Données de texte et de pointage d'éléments
----

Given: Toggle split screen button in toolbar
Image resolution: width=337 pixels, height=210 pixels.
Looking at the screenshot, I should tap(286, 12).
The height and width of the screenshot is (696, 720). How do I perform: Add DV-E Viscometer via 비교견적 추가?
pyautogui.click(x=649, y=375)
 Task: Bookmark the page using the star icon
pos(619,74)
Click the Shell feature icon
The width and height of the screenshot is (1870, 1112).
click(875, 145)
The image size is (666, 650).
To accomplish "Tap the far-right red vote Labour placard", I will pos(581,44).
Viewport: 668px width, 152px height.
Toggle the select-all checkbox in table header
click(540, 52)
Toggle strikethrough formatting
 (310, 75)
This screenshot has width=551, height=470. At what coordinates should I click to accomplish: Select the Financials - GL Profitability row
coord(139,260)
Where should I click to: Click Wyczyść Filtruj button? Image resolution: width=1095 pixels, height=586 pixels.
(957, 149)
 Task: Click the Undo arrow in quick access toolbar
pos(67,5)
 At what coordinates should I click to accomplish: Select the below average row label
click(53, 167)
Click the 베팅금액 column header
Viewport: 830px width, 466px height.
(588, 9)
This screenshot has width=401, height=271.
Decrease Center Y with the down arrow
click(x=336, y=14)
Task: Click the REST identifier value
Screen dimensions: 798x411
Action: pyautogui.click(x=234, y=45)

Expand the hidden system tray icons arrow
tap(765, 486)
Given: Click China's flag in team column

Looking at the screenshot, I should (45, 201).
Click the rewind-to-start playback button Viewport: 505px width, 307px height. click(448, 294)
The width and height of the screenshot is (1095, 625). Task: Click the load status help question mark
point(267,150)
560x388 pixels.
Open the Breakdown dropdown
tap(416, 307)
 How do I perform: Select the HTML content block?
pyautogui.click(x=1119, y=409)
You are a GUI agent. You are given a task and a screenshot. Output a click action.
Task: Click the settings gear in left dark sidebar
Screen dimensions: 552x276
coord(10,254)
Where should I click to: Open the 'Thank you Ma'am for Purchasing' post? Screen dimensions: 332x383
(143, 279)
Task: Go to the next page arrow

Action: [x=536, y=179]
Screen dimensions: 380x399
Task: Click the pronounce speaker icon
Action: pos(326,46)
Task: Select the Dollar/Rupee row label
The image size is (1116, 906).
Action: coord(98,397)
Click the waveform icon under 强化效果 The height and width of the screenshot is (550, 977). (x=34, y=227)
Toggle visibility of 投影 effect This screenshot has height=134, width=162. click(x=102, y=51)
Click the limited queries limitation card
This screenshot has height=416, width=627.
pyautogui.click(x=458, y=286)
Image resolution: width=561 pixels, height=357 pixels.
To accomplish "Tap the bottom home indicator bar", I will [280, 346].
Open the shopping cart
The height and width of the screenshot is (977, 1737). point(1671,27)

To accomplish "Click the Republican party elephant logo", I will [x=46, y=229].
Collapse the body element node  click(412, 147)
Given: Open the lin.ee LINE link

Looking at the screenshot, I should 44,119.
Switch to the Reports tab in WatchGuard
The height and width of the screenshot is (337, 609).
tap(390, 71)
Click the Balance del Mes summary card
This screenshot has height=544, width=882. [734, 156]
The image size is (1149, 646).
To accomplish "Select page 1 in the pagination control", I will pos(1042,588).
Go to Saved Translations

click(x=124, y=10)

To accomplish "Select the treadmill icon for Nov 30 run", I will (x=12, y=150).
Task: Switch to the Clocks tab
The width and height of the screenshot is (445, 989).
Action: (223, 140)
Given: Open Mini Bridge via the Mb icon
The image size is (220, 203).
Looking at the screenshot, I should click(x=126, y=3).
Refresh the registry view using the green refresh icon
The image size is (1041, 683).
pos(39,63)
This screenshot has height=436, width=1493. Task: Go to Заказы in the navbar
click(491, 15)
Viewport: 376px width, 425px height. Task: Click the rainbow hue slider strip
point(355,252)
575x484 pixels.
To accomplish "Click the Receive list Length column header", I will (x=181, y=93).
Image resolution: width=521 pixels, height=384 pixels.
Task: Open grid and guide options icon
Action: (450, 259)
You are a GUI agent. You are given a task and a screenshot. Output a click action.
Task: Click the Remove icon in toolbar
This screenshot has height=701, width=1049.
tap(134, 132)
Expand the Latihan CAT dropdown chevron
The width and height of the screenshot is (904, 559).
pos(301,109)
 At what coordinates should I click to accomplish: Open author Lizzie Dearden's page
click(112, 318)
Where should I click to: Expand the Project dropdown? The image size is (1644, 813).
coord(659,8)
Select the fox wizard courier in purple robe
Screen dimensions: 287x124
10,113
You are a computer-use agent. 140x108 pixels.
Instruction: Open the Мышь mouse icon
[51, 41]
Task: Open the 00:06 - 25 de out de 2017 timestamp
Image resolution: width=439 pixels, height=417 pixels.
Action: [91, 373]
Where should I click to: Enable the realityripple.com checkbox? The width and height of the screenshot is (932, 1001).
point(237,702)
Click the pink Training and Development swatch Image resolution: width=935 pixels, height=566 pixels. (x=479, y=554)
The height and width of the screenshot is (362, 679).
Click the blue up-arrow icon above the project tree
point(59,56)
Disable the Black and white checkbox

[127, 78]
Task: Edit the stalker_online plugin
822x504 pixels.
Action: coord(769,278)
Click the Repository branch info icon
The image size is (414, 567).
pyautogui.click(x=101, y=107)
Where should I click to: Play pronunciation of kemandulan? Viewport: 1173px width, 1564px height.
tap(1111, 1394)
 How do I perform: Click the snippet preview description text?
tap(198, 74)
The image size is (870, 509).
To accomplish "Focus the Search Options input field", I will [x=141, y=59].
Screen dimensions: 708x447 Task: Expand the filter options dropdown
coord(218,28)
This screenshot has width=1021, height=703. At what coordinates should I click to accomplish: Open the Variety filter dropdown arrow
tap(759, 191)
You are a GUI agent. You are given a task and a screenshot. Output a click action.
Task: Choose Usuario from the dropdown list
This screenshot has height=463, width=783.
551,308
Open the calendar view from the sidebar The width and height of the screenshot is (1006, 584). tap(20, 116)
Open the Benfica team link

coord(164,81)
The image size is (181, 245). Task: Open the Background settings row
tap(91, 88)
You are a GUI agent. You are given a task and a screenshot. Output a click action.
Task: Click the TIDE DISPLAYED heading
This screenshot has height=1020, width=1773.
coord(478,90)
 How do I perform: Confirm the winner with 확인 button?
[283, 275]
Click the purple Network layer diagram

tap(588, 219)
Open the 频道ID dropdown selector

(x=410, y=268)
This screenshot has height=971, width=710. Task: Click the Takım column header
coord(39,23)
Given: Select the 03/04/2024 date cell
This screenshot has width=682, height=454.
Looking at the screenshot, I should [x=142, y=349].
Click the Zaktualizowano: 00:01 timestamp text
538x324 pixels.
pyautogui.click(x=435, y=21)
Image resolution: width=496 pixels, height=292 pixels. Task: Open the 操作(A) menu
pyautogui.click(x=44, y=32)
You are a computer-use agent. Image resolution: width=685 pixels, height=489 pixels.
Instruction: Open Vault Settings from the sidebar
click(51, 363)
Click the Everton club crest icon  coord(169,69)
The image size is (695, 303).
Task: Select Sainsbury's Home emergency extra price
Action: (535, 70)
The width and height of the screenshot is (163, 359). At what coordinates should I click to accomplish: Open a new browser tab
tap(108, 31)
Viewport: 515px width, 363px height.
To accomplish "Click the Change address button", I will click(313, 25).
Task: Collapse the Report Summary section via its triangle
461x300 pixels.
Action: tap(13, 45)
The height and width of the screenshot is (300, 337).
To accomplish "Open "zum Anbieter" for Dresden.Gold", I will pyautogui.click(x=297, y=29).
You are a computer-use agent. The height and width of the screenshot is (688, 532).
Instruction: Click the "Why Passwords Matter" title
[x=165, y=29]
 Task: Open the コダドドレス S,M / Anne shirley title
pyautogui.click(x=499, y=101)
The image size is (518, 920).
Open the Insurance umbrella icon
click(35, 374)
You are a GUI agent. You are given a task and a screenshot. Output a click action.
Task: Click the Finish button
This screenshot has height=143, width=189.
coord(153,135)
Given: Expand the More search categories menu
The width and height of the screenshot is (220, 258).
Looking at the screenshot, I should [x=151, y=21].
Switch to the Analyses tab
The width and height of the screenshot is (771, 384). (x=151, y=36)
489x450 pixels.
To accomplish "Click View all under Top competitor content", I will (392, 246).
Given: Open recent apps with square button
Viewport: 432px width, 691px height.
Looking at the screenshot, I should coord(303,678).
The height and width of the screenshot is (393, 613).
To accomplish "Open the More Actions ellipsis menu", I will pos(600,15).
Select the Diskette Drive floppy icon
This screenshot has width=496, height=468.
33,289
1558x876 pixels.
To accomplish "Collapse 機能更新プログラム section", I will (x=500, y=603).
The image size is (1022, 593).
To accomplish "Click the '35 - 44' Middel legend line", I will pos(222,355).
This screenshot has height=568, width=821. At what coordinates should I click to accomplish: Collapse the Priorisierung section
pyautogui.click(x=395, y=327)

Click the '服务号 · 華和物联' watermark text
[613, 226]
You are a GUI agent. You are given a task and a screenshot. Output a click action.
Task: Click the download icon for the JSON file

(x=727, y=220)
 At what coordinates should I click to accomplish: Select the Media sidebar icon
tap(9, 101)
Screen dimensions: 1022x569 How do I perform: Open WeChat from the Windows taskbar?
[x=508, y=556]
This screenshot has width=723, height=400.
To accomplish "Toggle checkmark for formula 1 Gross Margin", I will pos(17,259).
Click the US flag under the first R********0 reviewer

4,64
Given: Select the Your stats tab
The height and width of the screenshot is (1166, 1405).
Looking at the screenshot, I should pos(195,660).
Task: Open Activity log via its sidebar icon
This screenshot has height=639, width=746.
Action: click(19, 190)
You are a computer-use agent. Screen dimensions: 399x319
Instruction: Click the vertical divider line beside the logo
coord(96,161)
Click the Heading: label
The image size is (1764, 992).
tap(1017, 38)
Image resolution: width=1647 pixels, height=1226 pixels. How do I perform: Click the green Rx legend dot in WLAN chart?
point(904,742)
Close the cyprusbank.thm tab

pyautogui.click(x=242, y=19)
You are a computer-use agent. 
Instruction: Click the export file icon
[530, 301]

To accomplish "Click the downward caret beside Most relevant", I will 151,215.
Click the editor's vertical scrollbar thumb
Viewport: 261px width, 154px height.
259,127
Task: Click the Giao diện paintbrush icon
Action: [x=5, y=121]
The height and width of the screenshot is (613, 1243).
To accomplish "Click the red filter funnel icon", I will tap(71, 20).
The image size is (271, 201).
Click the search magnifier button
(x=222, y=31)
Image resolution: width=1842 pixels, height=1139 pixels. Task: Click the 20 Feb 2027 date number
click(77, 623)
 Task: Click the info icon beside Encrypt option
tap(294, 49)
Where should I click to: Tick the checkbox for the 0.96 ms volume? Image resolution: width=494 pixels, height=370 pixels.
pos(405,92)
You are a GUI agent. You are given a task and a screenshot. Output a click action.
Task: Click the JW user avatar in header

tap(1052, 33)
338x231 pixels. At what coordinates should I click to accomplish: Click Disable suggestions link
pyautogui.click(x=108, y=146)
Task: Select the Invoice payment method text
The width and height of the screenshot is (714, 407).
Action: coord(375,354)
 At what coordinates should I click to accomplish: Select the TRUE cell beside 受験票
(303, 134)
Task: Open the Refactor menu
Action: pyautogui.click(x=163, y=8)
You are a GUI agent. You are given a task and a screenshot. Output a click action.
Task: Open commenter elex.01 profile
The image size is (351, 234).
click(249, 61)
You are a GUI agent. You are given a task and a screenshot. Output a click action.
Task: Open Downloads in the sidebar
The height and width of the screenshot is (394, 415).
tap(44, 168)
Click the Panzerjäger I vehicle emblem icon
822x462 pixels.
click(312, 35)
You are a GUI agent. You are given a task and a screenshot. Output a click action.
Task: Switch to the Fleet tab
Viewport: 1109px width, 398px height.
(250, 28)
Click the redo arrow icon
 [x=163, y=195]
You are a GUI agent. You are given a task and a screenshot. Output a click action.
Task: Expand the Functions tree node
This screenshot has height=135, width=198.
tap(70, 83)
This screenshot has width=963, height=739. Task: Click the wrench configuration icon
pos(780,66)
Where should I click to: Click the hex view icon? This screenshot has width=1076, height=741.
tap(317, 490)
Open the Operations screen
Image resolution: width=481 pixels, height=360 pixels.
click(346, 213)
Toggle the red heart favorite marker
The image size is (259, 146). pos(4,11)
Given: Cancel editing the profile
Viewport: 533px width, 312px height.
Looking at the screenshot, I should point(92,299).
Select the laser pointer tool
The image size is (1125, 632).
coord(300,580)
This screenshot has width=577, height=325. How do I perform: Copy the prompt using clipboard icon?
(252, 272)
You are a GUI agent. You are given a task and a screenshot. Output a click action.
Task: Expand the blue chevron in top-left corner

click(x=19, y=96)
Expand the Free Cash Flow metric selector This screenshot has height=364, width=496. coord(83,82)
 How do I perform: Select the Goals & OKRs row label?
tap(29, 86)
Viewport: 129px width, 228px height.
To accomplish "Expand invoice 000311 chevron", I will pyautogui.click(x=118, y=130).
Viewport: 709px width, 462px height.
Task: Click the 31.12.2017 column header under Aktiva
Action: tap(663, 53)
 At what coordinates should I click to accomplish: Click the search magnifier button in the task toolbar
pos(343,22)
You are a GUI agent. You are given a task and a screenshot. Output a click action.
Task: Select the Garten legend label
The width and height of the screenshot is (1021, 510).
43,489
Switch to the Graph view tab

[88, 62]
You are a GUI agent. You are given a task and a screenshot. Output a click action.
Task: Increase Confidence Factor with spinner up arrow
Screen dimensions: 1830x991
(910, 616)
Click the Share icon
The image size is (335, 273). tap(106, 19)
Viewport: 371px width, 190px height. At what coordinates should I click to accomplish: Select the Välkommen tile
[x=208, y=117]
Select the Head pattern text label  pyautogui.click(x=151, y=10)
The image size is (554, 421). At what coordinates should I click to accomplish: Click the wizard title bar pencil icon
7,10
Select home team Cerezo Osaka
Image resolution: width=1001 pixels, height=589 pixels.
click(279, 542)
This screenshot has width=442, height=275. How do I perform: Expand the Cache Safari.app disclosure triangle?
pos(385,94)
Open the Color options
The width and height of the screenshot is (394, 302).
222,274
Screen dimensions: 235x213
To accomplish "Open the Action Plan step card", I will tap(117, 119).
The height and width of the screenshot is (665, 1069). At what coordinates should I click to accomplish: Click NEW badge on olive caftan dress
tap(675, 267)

----

**Objectif**
Renvoyez chaque ligne des données ci-dessus contenant la chaîne « computer ». La casse est significative.

**Solution**
You are a computer-use agent. 140x108 pixels.
You are a computer-use agent. Image resolution: width=685 pixels, height=489 pixels.
You are a computer-use agent. The height and width of the screenshot is (688, 532).
You are a computer-use agent. Screen dimensions: 399x319
You are a computer-use agent. 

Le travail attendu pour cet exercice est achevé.